I love the Spanish saying, "mas sabe el diablo por viejo que por diablo," which means, "the devil knows more because he's old than because he's the devil." I think the Bible repeatedly admonishes the young to listen to the wise both because the wise have something to contribute and because many who are young need the help.
As a culture, we are fascinated by youth and terrified of age. Visiting a nursing home for the abandoned elderly gives both justification to this fear and the observation that it is ours. Two pieces I read this week offer some common sense information for two foundational institutions that are idealized for American youth both inside and outside the church. In each case the idealization itself undermines the institution and leads to its own destruction. I suspect that in each case we would save ourselves much grief if we could less afford the age segregation we consider desirable today.
In the first, Carolyn Hax gives advice to "Las Vegas Lovers" who imagine that avoiding the institution of marriage will help them avoid the kind of unhappy relationships they've seen in the marriages of others. Before marching out the standard relational bromides, she breaks through with the frank and obvious observation that "life can suck the life out of someone." To me, it is a breath of fresh air in the triumphal procession of airbrushed propaganda in modern social idolatry. Time kills almost everything, except Edward Cullen of course.The second article is a fascinating piece in New York Magazine on why parents hate parenting. It contains this insightful quote:
Not only did they find that couples’ overall marital satisfaction went down if they had kids; they found that every successive generation was more put out by having them than the last—our current one most of all. Even more surprisingly, they found that parents’ dissatisfaction only grew the more money they had, even though they had the purchasing power to buy more child care. 'And my hypothesis about why this is, in both cases, is the same,' says [psychologist Jean] Twenge. 'They become parents later in life. There’s a loss of freedom, a loss of autonomy. It’s totally different from going from your parents’ house to immediately having a baby. Now you know what you’re giving up.'
Our really good idols offer us both the promise of rapturous exaltation and a reliable path to its acquisition. I would imagine the devil knows what an idol looks like better than we do not just because he’s the devil, but because he’s so old. Not all who are old are wise, not all who are young are foolish, but experience mixed with honesty can teach you a lot. The better the gift, the greater it’s capacity for idolatry and more susceptible we are to its lures.

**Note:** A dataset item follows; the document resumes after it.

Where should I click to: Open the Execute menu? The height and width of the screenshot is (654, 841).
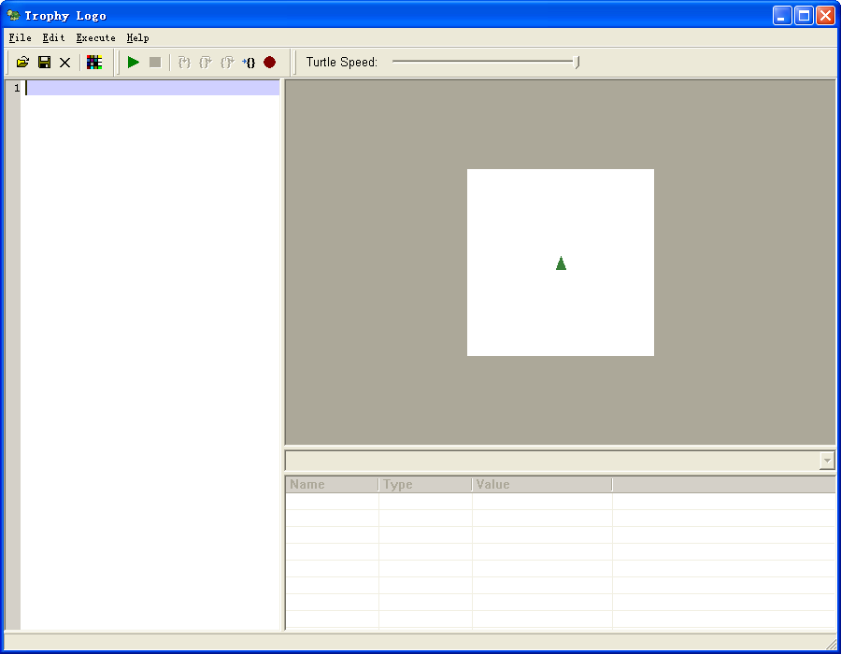tap(95, 38)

Right from its inception the community of Christ was intended to be multi-generational. Those who have walked similar paths to our own, both the living and the dead through their writings, are available to be heard. In honest listening there is much salvation from grief.
Do we seek a body of Christ segregated by age? When we enter a church service and see it dominated by the aged (and there are many) do we imagine we may have discovered a wealth of unhurried, untapped wisdom? Do we imagine only new books have something to offer? In most cases learning from previous generations requires some effort of cultural translation. Do we see the value in breaking out of the prison of age segregation?